United States District Court, D. Kansas
Jul 26, 2007
No. 01-2073-CM (D. Kan. Jul. 26, 2007)

Opinion

No. 01-2073-CM.

July 26, 2007


MEMORANDUM AND ORDER


This matter is before the court on Plaintiffs' Motion for Summary Judgment against Garnishee (Doc. 91) and Federal Insurance Company's Opposition to Plaintiffs' Motion for Summary Judgment and Cross-Motion for Summary Judgment (Doc 97).

I. Factual Background

The court has combined the facts proposed by both parties, and included only those that are relevant, material, and properly supported by the record.

Federal Insurance Company issued an insurance policy to defendant Transcommunications, Inc. ("Transcom") for the policy period April 1, 2000 to April 1, 2001 ("Policy"). The Policy covers loss incurred as a result of certain types of employment claims. The Policy also contains a reporting and notice provision that provides, "Any Insured shall, as a condition precedent to exercising their rights under this policy, give to the Company written notice as soon as practicable of any Claim." (Pl.'s Ex. G, FED 0015.) The Policy was issued to defendant Transcom in Tennessee.
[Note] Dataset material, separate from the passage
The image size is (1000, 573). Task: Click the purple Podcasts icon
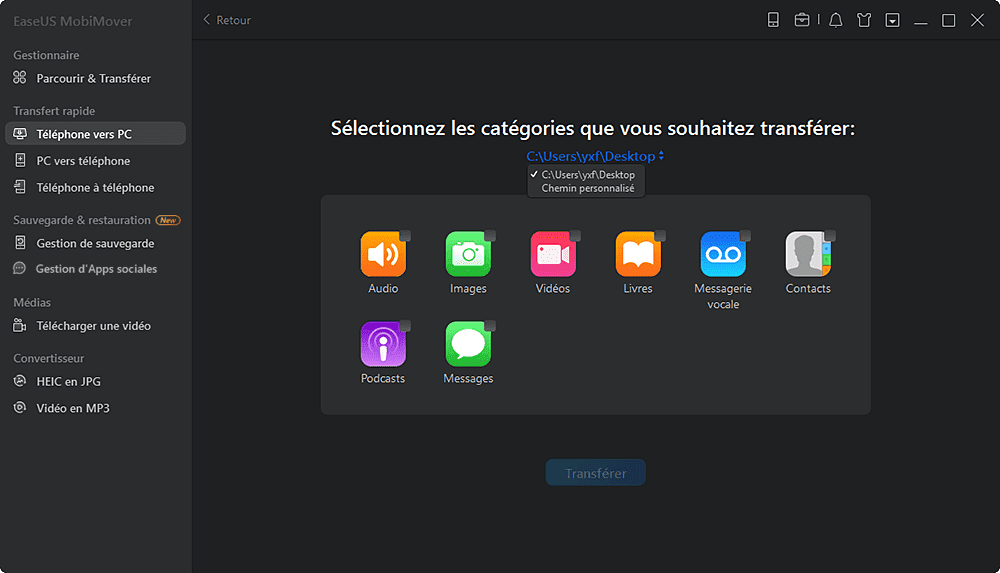tap(382, 345)
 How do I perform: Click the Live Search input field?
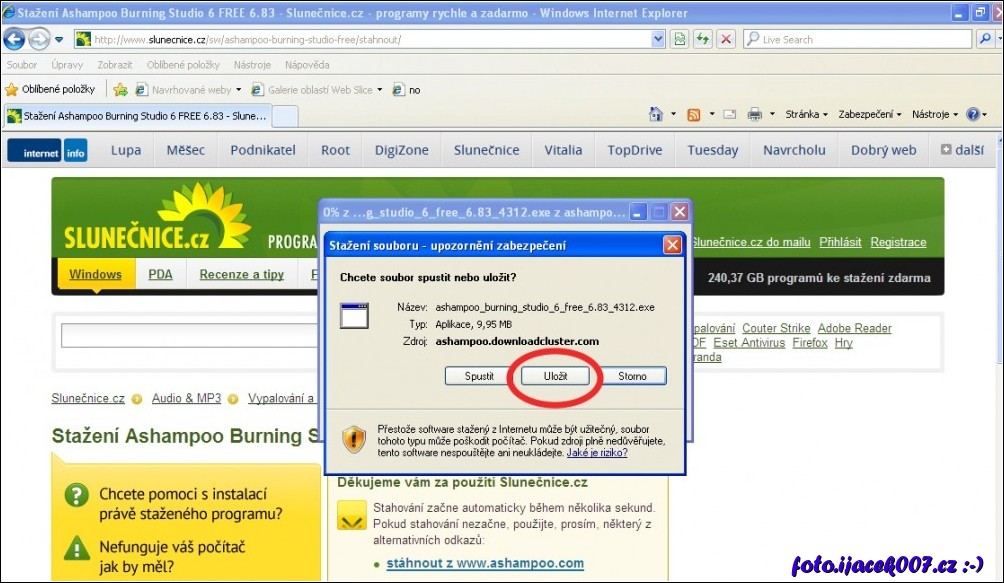(860, 39)
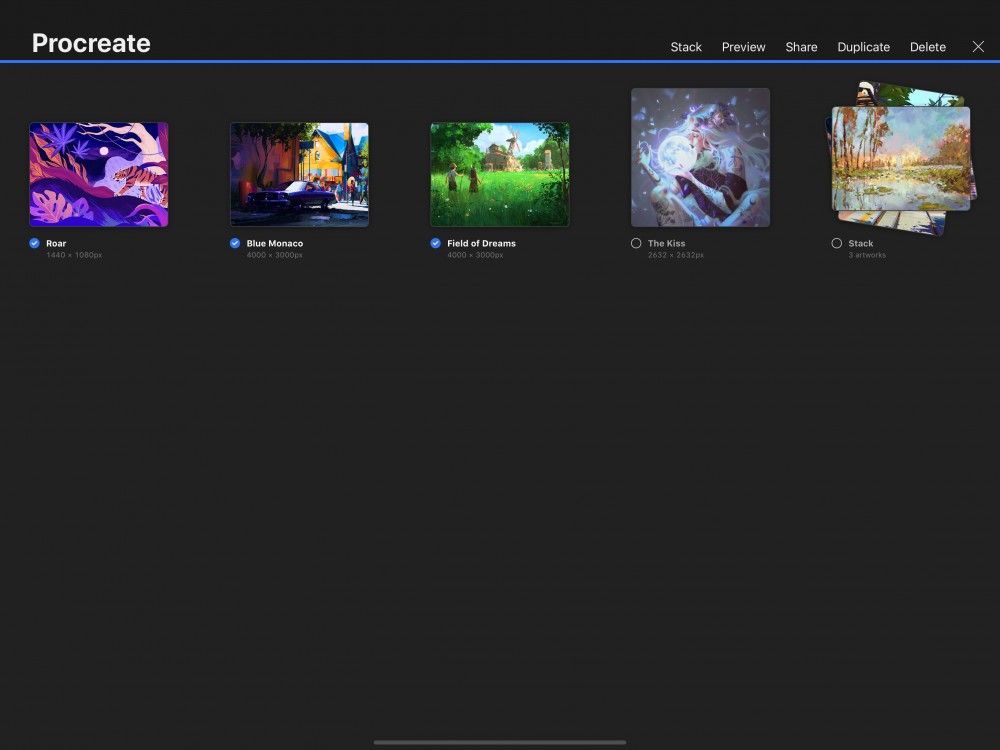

On February 9, 2001, plaintiffs filed this action against defendant Transcom. Plaintiffs' claims arise from employment agreements. On March 26, 2002, the case was submitted to arbitration. On August 18, 2003, an arbitration award was entered against defendant Transcom in the amount of $1,150,000 plus interest. On February 4, 2004, this court affirmed the arbitration award and entered judgment against defendant Transcom. On September 20, 2004, Federal received a letter from plaintiffs' counsel informing it about this litigation, the arbitrator's award, and the judgment against defendant Transcom. Defendant Transcom had not submitted plaintiffs' claims for coverage; the letter was the first notice of plaintiffs' claims that Federal received. On January 13, 2005, plaintiffs filed a Request for Garnishment. The request seeks garnishment upon Federal, as defendant Transcom's insurer, for the judgment against defendant Transcom.

Additional facts regarding the underlying employment action are presented in the court's February 4, 2004 Order and will not be repeated here.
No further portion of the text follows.